DATA FOR ANALYSIS: Begin

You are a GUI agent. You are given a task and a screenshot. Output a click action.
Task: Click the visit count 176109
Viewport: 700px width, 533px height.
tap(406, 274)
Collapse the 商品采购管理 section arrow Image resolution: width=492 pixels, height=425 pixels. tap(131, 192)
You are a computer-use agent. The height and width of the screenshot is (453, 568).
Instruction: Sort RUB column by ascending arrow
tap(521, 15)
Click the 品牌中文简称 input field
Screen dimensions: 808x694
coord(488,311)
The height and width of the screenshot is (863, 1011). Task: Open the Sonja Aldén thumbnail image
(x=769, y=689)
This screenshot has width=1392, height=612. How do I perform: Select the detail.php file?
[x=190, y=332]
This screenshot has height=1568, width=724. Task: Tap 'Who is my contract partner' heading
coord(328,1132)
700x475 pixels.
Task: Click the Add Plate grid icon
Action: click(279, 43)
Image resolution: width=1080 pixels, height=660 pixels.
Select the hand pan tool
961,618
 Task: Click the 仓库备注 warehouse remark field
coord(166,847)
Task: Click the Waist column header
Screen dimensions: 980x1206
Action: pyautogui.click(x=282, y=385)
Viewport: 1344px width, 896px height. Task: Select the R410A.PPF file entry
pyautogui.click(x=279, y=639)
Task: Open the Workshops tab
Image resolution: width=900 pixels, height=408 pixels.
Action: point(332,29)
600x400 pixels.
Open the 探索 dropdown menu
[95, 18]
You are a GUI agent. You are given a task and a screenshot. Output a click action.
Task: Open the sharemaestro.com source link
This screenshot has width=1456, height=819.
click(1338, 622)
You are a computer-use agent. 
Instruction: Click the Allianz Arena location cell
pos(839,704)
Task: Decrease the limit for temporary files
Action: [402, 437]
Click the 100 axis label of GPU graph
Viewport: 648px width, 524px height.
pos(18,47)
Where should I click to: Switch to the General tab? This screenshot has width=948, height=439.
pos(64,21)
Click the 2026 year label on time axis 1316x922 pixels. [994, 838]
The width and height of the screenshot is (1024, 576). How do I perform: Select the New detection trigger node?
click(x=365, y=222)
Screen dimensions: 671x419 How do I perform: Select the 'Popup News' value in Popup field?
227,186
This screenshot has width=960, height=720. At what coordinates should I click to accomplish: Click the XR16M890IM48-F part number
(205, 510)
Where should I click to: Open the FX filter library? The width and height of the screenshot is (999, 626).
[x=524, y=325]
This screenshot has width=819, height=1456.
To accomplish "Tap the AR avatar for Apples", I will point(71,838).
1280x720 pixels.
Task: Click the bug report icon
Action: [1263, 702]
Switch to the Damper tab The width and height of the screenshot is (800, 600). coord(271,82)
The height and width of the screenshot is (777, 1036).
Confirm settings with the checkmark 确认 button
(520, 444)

DATA FOR ANALYSIS: End

YOUR GOAL:
What you should do is return the records above exactly, leaving nothing out.

YOUR SOLUTION:
You are a GUI agent. You are given a task and a screenshot. Output a click action.
Task: Click the visit count 176109
Viewport: 700px width, 533px height.
tap(406, 274)
Collapse the 商品采购管理 section arrow Image resolution: width=492 pixels, height=425 pixels. tap(131, 192)
You are a computer-use agent. The height and width of the screenshot is (453, 568).
Instruction: Sort RUB column by ascending arrow
tap(521, 15)
Click the 品牌中文简称 input field
Screen dimensions: 808x694
coord(488,311)
The height and width of the screenshot is (863, 1011). Task: Open the Sonja Aldén thumbnail image
(x=769, y=689)
This screenshot has width=1392, height=612. How do I perform: Select the detail.php file?
[x=190, y=332]
This screenshot has height=1568, width=724. Task: Tap 'Who is my contract partner' heading
coord(328,1132)
700x475 pixels.
Task: Click the Add Plate grid icon
Action: click(279, 43)
Image resolution: width=1080 pixels, height=660 pixels.
Select the hand pan tool
961,618
 Task: Click the 仓库备注 warehouse remark field
coord(166,847)
Task: Click the Waist column header
Screen dimensions: 980x1206
Action: pyautogui.click(x=282, y=385)
Viewport: 1344px width, 896px height. Task: Select the R410A.PPF file entry
pyautogui.click(x=279, y=639)
Task: Open the Workshops tab
Image resolution: width=900 pixels, height=408 pixels.
Action: point(332,29)
600x400 pixels.
Open the 探索 dropdown menu
[95, 18]
You are a GUI agent. You are given a task and a screenshot. Output a click action.
Task: Open the sharemaestro.com source link
This screenshot has width=1456, height=819.
click(1338, 622)
You are a computer-use agent. 
Instruction: Click the Allianz Arena location cell
pos(839,704)
Task: Decrease the limit for temporary files
Action: [402, 437]
Click the 100 axis label of GPU graph
Viewport: 648px width, 524px height.
pos(18,47)
Where should I click to: Switch to the General tab? This screenshot has width=948, height=439.
pos(64,21)
Click the 2026 year label on time axis 1316x922 pixels. [994, 838]
The width and height of the screenshot is (1024, 576). How do I perform: Select the New detection trigger node?
click(x=365, y=222)
Screen dimensions: 671x419 How do I perform: Select the 'Popup News' value in Popup field?
227,186
This screenshot has width=960, height=720. At what coordinates should I click to accomplish: Click the XR16M890IM48-F part number
(205, 510)
Where should I click to: Open the FX filter library? The width and height of the screenshot is (999, 626).
[x=524, y=325]
This screenshot has width=819, height=1456.
To accomplish "Tap the AR avatar for Apples", I will point(71,838).
1280x720 pixels.
Task: Click the bug report icon
Action: [1263, 702]
Switch to the Damper tab The width and height of the screenshot is (800, 600). coord(271,82)
The height and width of the screenshot is (777, 1036).
Confirm settings with the checkmark 确认 button
(520, 444)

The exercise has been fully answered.